• _PASSAGE_:

=== Begin Enclosure ===

The amount that retailers get reimbursed from payers varies with the type of drug. Branded drugs, specialty therapies and generics are usually separated into different tiers, each of them having different reimbursement rates (generics usually have a fixed dollar amount). However, with generic price inflation, the disparity between prices within the generics category has increased. According to a study conducted by the Drug Channels Institute [1], 50% of the drugs, in their survey sample, increased in cost and 50% declined (note that the magnitude of increases was significantly higher than that of decreases).

In such a situation, it is necessary to treat each generic drug differently when it comes to reimbursement rates, as one solution for all doesn’t work. Therefore, payers are working on creating a tiered pricing system for generic drugs that would require members to pick up more of the cost. While this pricing system is still in its formative stages, when put into effect, it could reduce drug acquisition costs for pharmacy retailers.

Per the current scenario, we expect Walgreens’ EBITDA margin to grow from the current 10% to 11% by the end of our forecast period. However, if the proposed new pricing system is brought into effect, it has the potential to push margins up. Considering a positive impact of 1.5 percentage point increase in the company’s EBITDA margin in the next three fiscal years (FY’16 to FY’18), it translates to a 10% upside to our current price estimate for the company.

Higher Pricing Pressure from PBMs Due To Consolidation (-10%)

On the other hand, the company’s margins could see some downside, given the consolidation in the PBM market.

Among the top three pharmacy retailers in the U.S., Walgreens is the only company which does not have a presence in the pharmacy benefits management business, which the other two competitors entered to battle rising drug costs. While scale has always been on Walgreens’ side, allowing it to negotiate better with PBMs, the balance is likely to now tilt in the latter’s favor, owing to the recent consolidation in the industry. Currently, the top three players in the market control more than 70% of the market. The creation of larger healthcare enterprises means that they have greater bargaining power, which in turn results in greater pricing pressures for drug retailers. This is likely to result in an increase in drug acquisition costs for pharmacies, impacting their profit margins.

=== End Enclosure ===

• _PROBLEM_:
Retype the part of the passage on Walgreens' margins that begins with "Among the top" and continues through "their profit margins.", keeping every word unchanged.

Stored data entries:
=== Begin Enclosure ===

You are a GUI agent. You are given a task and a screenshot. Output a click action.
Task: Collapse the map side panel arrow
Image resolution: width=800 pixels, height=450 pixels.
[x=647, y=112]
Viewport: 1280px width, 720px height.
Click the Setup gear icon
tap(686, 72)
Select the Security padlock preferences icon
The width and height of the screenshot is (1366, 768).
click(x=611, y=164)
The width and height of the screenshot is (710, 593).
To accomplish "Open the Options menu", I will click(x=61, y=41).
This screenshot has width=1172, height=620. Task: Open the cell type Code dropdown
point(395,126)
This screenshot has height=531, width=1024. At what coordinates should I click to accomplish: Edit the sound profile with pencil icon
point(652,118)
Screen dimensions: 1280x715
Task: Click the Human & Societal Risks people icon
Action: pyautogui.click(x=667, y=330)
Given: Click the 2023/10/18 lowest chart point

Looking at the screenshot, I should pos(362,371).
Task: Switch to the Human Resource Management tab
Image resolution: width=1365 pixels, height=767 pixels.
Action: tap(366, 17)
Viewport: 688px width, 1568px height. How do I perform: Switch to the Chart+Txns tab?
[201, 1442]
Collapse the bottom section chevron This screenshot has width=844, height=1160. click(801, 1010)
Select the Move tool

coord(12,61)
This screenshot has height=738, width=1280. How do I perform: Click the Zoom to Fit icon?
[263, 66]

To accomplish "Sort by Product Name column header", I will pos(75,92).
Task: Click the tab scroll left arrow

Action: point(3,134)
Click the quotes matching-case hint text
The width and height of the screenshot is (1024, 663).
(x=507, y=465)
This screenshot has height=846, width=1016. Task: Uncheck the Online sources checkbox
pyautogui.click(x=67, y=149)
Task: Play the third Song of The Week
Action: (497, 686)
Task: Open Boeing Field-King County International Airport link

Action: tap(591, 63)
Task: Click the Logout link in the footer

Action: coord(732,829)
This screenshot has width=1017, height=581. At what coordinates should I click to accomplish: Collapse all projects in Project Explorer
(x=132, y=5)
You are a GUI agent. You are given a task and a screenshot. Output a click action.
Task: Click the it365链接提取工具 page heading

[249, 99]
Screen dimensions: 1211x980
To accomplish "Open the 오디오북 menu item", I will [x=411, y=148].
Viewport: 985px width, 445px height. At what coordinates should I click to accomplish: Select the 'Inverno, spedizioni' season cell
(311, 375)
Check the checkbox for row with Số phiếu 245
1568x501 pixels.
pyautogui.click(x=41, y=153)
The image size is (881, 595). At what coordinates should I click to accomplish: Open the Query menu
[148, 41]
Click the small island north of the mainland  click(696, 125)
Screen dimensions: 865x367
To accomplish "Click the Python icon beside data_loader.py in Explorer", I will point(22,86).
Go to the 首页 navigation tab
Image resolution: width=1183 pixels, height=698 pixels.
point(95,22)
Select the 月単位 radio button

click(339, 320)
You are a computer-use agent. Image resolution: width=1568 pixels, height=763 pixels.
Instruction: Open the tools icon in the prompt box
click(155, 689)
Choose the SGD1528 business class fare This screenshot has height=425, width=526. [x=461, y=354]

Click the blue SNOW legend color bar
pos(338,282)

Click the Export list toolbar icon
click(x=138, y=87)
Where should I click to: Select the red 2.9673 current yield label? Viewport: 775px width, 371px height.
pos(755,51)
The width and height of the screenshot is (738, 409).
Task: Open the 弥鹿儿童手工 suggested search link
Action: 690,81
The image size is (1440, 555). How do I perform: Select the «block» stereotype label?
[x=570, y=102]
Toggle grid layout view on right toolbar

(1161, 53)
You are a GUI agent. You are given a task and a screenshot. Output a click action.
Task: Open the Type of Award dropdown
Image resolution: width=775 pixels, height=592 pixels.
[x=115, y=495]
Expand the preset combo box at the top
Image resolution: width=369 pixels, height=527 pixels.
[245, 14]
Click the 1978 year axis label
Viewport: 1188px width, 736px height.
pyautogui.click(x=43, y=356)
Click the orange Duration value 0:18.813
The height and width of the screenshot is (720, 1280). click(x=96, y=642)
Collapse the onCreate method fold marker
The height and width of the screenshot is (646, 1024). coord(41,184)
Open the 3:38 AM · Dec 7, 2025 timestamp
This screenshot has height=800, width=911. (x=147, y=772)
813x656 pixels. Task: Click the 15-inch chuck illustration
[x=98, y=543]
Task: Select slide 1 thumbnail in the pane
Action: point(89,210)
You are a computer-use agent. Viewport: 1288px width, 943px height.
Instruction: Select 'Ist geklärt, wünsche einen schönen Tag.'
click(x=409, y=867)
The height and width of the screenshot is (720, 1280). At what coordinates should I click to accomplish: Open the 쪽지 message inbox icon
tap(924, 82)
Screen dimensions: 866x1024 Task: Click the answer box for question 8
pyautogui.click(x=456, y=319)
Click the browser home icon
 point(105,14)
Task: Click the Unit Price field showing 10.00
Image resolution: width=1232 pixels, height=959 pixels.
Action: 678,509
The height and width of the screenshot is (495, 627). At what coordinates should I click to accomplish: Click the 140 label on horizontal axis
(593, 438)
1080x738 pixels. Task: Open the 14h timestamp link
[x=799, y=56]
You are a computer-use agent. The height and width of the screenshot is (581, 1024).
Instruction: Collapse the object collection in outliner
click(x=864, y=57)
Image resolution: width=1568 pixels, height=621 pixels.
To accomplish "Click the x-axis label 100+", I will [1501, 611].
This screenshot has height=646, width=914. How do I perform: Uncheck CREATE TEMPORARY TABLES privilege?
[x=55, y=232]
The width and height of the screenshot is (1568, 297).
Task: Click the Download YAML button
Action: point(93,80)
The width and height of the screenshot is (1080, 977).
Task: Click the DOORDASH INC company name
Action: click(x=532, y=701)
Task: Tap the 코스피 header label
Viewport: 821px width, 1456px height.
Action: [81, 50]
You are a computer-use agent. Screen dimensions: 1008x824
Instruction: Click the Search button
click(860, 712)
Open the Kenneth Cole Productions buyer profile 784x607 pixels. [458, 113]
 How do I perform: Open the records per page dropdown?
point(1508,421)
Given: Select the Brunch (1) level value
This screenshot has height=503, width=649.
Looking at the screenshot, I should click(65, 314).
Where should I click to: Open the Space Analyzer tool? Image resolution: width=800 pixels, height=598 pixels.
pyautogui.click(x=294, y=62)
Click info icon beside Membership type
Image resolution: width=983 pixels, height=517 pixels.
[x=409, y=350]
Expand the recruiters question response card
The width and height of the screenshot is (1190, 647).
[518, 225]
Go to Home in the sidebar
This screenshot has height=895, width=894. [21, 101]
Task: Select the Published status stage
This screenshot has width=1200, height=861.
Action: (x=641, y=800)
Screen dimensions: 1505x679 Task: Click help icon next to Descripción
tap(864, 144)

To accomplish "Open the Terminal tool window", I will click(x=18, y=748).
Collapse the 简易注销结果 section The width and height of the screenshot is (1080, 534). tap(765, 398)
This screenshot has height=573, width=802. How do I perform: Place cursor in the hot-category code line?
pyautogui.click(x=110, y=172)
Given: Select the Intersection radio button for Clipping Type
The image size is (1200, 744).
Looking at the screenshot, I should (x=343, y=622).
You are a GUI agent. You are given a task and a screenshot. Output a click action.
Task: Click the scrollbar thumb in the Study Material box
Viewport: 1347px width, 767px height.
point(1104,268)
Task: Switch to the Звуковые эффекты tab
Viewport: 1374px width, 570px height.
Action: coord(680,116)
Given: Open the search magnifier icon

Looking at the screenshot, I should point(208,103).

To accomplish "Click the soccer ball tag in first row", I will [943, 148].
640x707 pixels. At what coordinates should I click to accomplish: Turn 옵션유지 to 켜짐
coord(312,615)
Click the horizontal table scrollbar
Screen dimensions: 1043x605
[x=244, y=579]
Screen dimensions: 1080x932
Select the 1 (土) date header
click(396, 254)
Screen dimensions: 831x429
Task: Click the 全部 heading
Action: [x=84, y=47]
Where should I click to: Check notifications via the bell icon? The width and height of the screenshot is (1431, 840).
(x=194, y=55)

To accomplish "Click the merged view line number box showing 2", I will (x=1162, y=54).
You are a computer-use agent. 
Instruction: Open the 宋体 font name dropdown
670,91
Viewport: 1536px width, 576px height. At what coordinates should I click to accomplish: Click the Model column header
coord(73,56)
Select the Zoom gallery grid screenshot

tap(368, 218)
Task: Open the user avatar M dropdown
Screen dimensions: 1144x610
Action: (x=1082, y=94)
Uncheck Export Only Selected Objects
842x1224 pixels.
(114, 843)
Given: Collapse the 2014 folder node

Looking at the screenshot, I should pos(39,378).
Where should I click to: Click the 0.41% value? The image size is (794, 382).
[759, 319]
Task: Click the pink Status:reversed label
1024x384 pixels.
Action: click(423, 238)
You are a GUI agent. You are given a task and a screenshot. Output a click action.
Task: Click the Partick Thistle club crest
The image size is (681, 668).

=== End Enclosure ===

• _RESPONSE FOR THIS EXERCISE_:
Among the top three pharmacy retailers in the U.S., Walgreens is the only company which does not have a presence in the pharmacy benefits management business, which the other two competitors entered to battle rising drug costs. While scale has always been on Walgreens’ side, allowing it to negotiate better with PBMs, the balance is likely to now tilt in the latter’s favor, owing to the recent consolidation in the industry. Currently, the top three players in the market control more than 70% of the market. The creation of larger healthcare enterprises means that they have greater bargaining power, which in turn results in greater pricing pressures for drug retailers. This is likely to result in an increase in drug acquisition costs for pharmacies, impacting their profit margins.